サメと聞くと多くの人が「鋭く尖った牙を持つ、大きくて獰猛な肉食魚」を想像されるかと思います。しかしこのナヌカザメはまさに正反対で、大人しくてのんびりと泳ぎ、手づかみしても噛みついてくることもありません。そのまだら模様と体型も相まって、まるでオオサンショウウオの仲間みたいなマッタリした印象を受けます。
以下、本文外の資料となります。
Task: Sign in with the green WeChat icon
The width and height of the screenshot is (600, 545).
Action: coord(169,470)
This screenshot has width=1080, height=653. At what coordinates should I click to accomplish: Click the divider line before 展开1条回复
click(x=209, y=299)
漁師さんの言うところによれば「陸に上げても7日間死なないからナヌカザメ」なのだそう。本当に七日生きながらえるかはわかりませんが生命力は強いそうで、内臓を取り出した後でも海に逃げ帰ってしまうことがあったそうです。
不思議な特徴をもつ
このナヌカザメは、水深数百メートルほどの深海に多く生息する「深海鮫」の一種です。そのため他の深海鮫と同じように、油脂で肥大した巨大な肝臓を持っています。
サメの仲間は浮袋を持たず、肝臓の油脂分の浮力で体を浮かべています。水深が変化すると浮袋が水圧に負けて変形してしまうので、普通の魚は深海から浅海に上がってくることはできないのですが、サメは浮袋を持たないため浅い場所まで回遊してきます。岸からかけられた定置網にナヌカザメが入ってくる理由はここにあります。
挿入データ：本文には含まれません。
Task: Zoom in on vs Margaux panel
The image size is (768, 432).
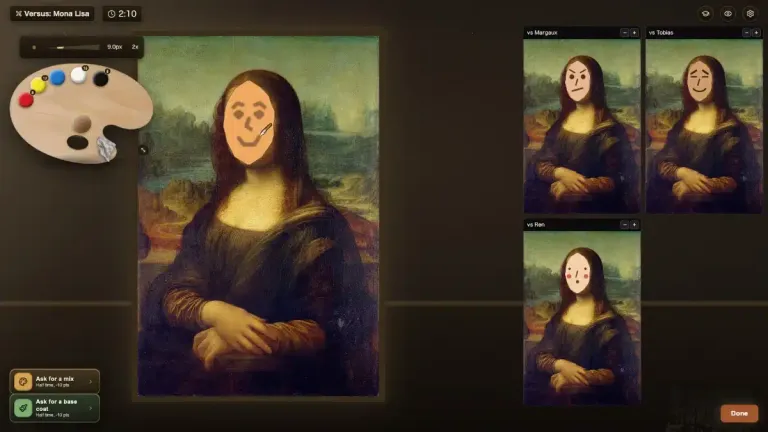Action: pyautogui.click(x=634, y=33)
またナヌカザメはサメ類の中では特徴的な「扁平で幅広の頭部」そして「伸縮性のある太い腹部」を持っていますが、これは敵に襲われたときに「海底の障害物の隙間に逃げ込み敵の侵入を防ぐ」ために使われるという俗説があります。
実際にそのような動きをしているのかはわかっていませんが、釣り針に掛かると「はじめ根掛かりしたかのように重くなるが、諦めずに引っ張り合いをしているとやがて根負けして上がってくる」そうなので、障害物の間に逃げ込み体を膨らます習性はあるのかもしれません。
食べたら自分もスタミナ抜群に?
さてそんなナヌカザメ、味の方はどうなのでしょうか。そもそもサメを食べるの? とびっくりする人もいるかも知れませんが、サメ類はしばしば食用とされており、このナヌカザメも新潟などではある程度流通しているといいます。
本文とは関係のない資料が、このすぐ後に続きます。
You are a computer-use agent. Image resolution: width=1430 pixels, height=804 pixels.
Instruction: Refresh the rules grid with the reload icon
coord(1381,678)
それでも評価の方を調べるとあまり芳しくなかったのであまり期待せずに食べてみたのですが、口にしてみるとびっくり。まるで「スルメイカや貝」のような味がしたのです。
ナヌカザメは他のサメと比べると皮下のゼラチンの層が厚く、火を通すと心地よい舌触りと弾力を生みます。更に筋肉の「柔らかくも歯ごたえのある食感」が火を通したときのスルメイカそっくりで、アンモニア臭さもなく非常に美味しく食べられました。
サメはゼラチン豊富なためか「スタミナ食材」と言われることがよくありますが、このナヌカザメを食べれば7日間……とは言いませんが数日は元気に過ごせるのではないかという気がしました。